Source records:
----
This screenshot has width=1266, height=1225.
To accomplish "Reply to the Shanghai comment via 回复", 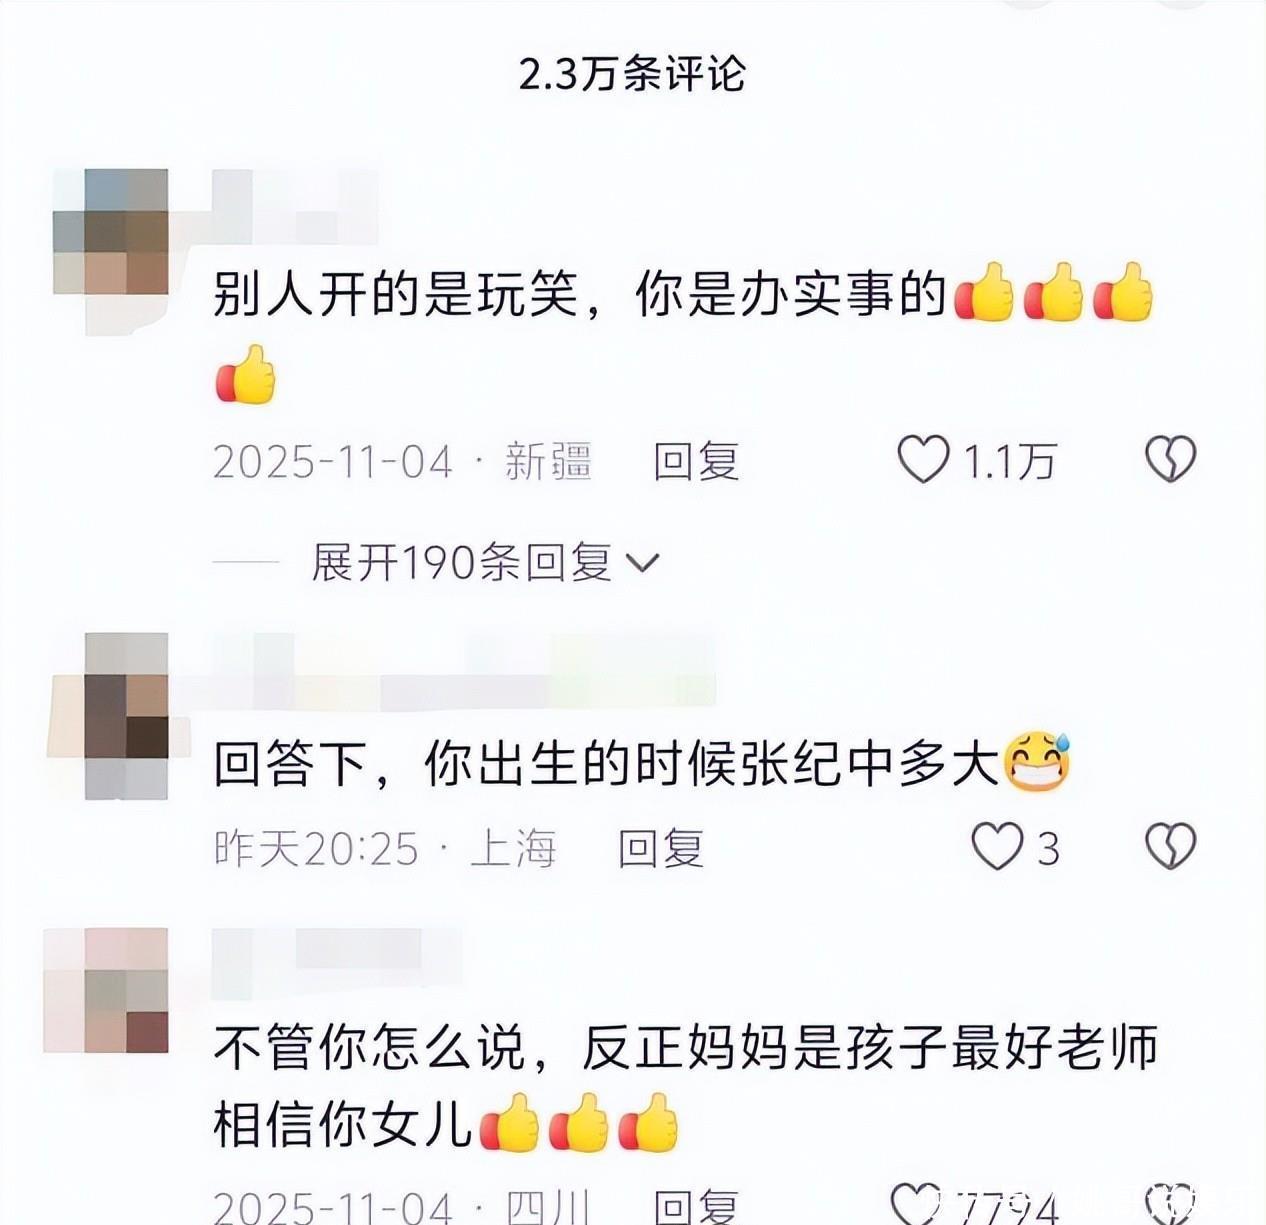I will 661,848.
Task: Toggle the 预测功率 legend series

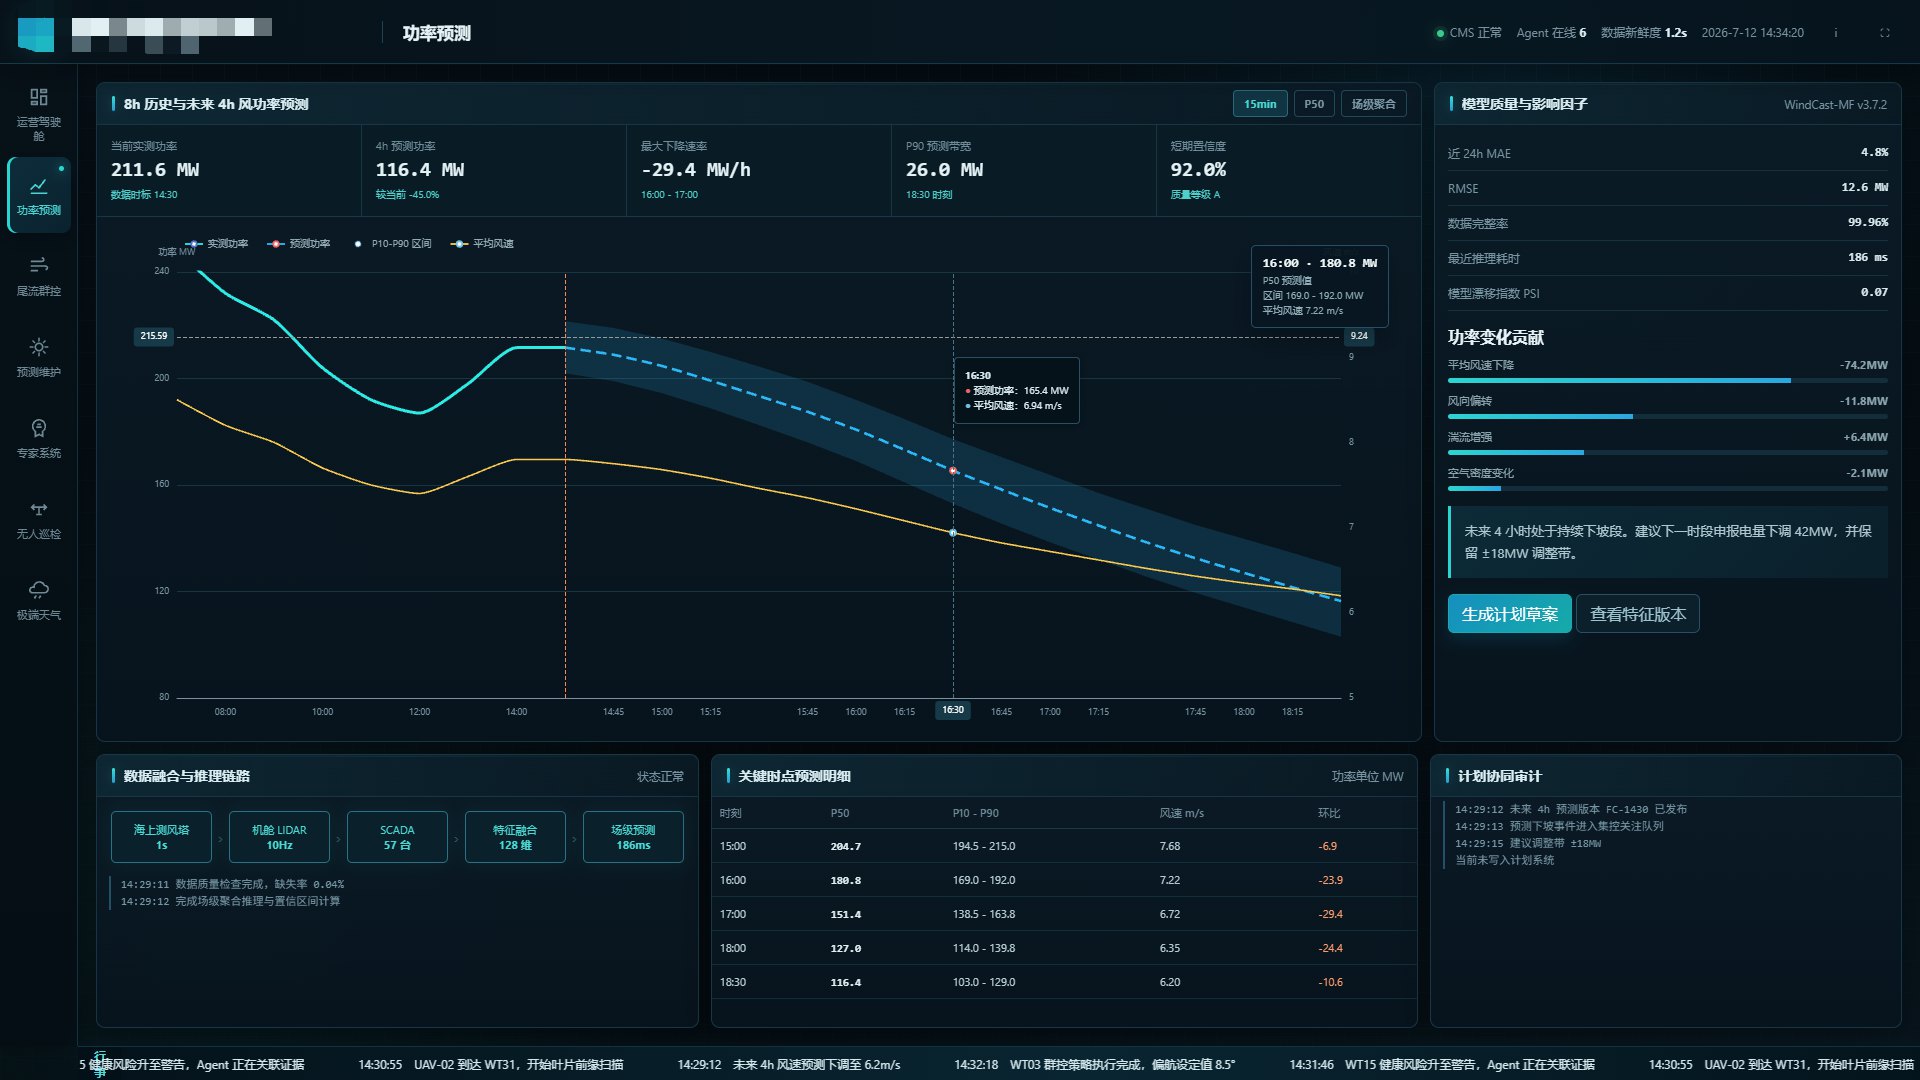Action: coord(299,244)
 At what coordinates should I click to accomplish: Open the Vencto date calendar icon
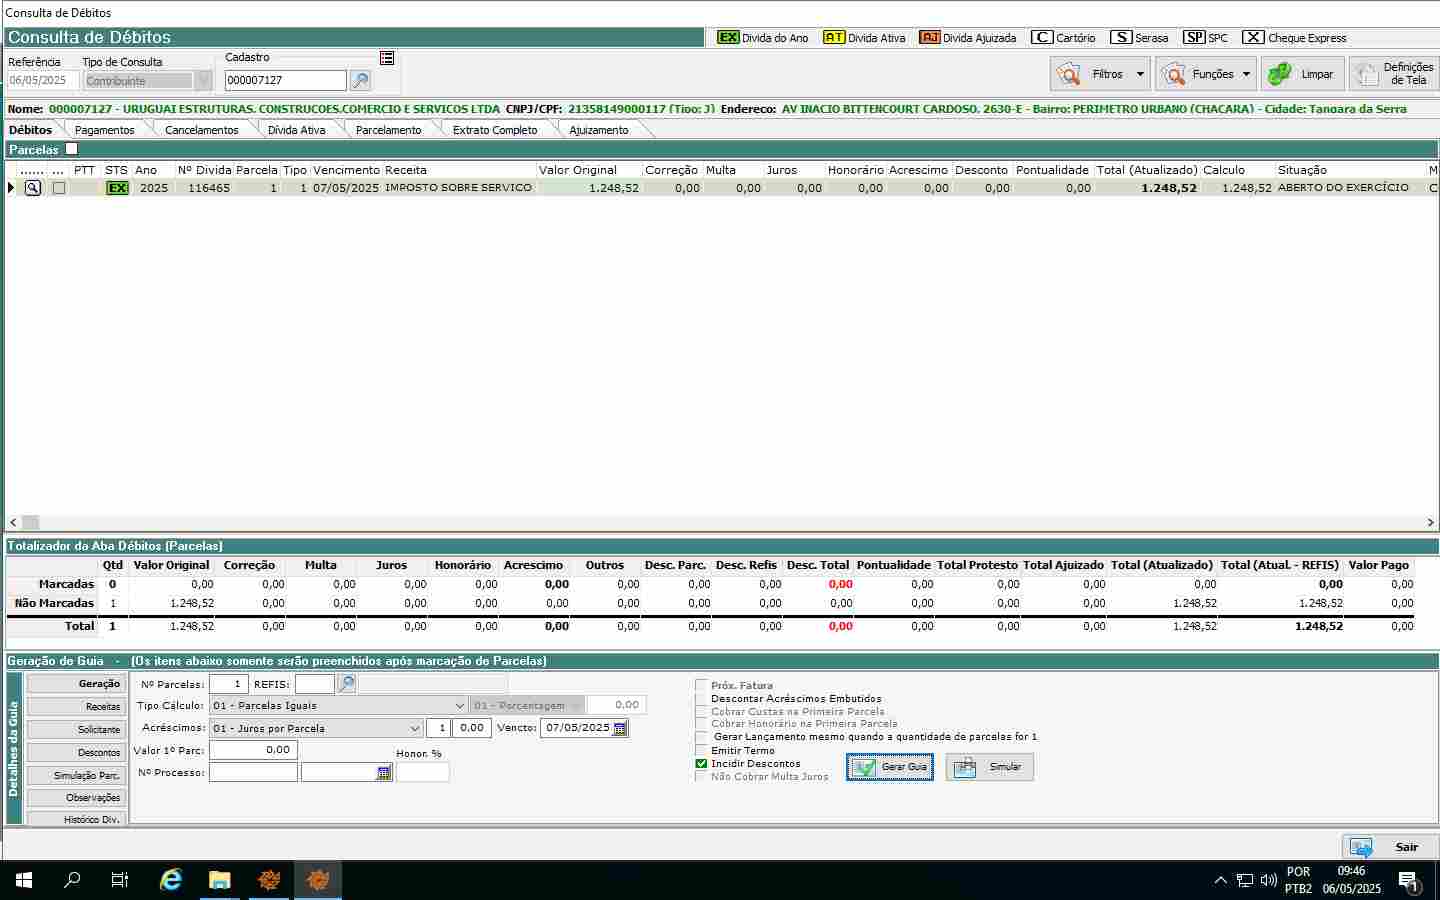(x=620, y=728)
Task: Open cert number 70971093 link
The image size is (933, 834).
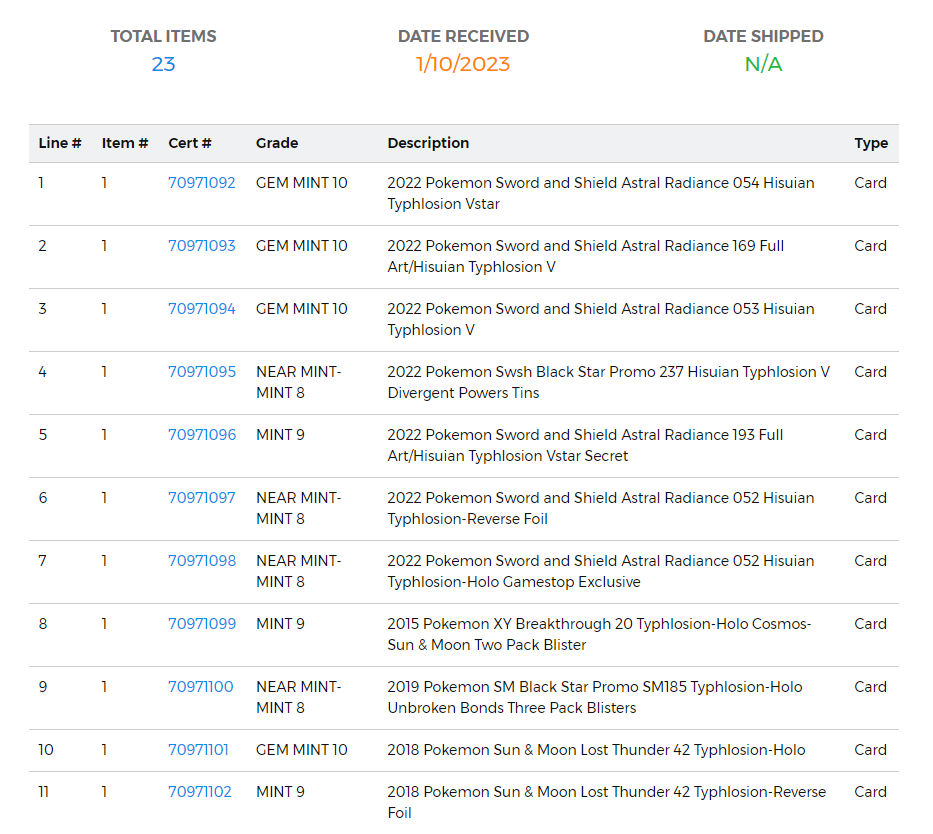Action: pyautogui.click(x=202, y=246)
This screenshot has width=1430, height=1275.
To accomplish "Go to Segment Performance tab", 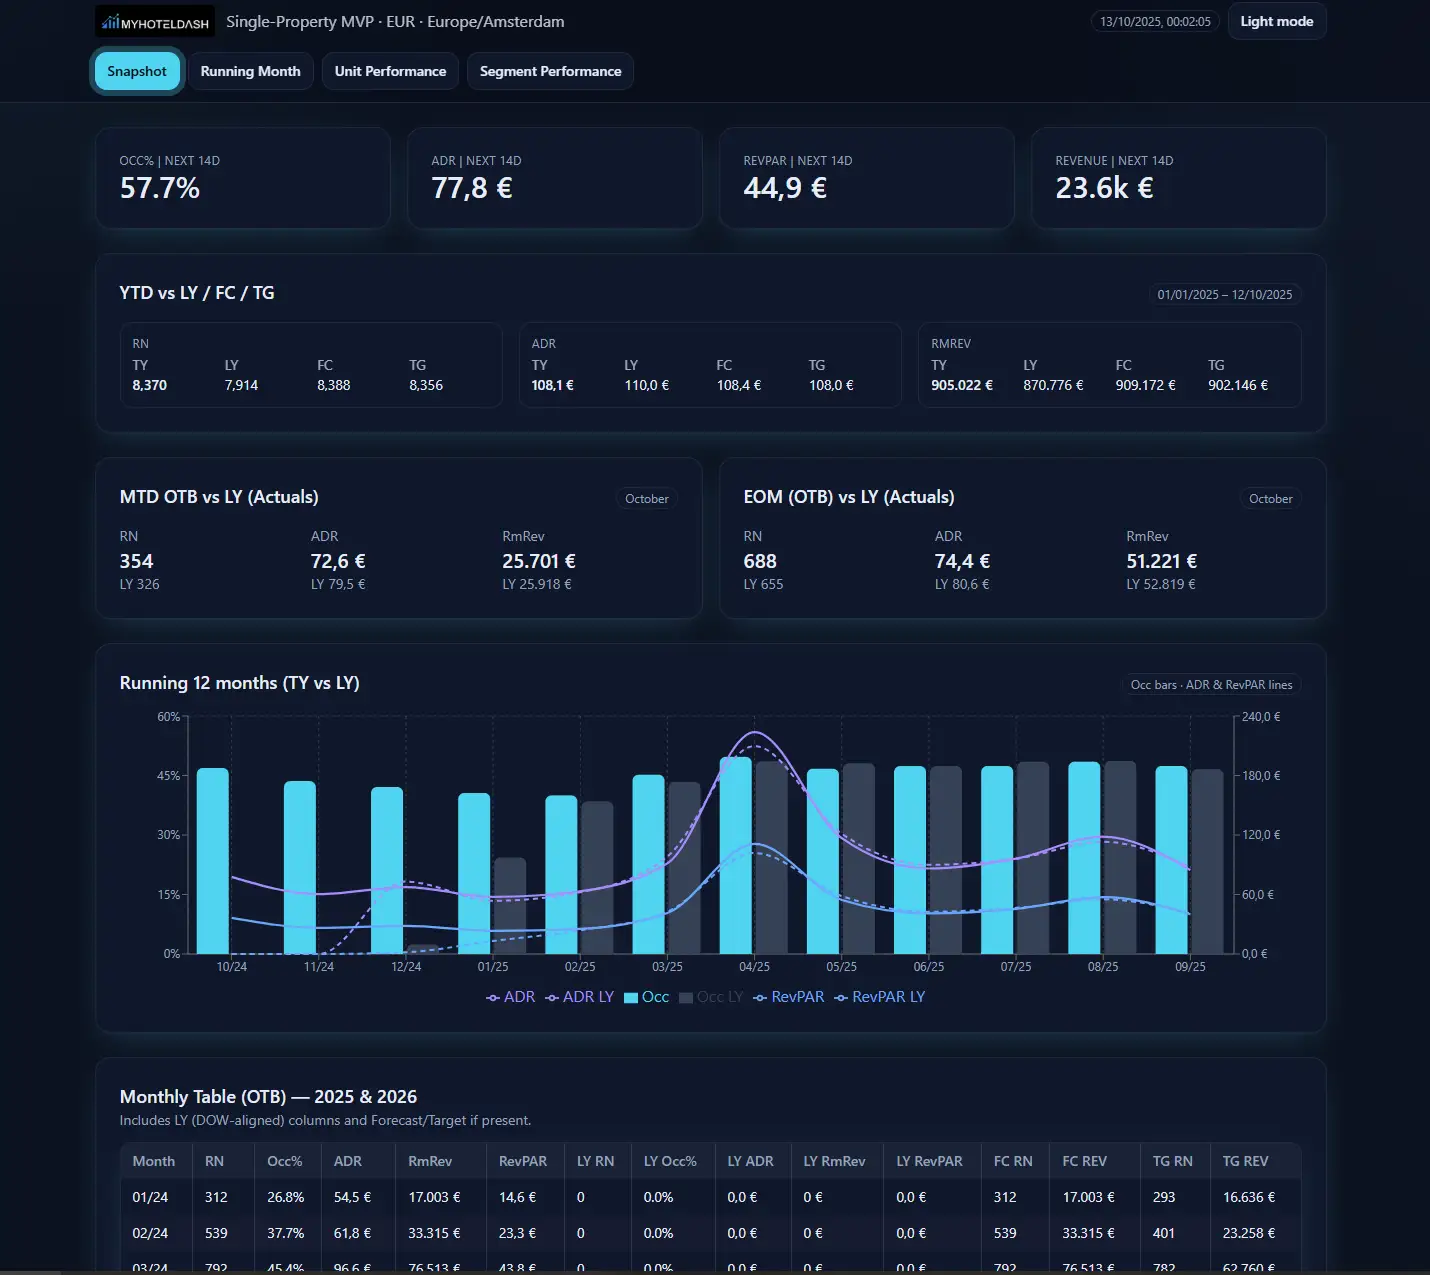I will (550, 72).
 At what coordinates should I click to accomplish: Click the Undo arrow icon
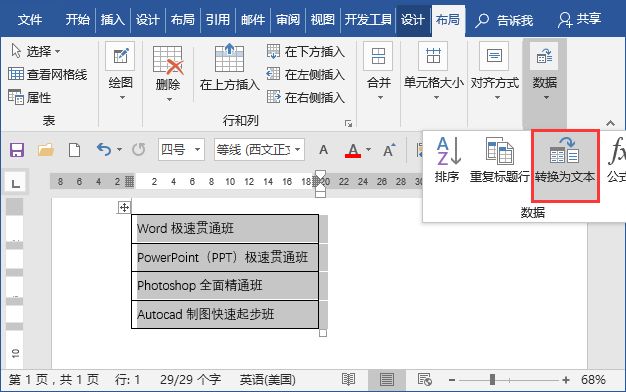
----
What you are asked to do:
Filter the records above for lines containing the word "This", and copy those lines.

Exercise answer:
This screenshot has width=1266, height=1225.
This screenshot has width=1430, height=1275.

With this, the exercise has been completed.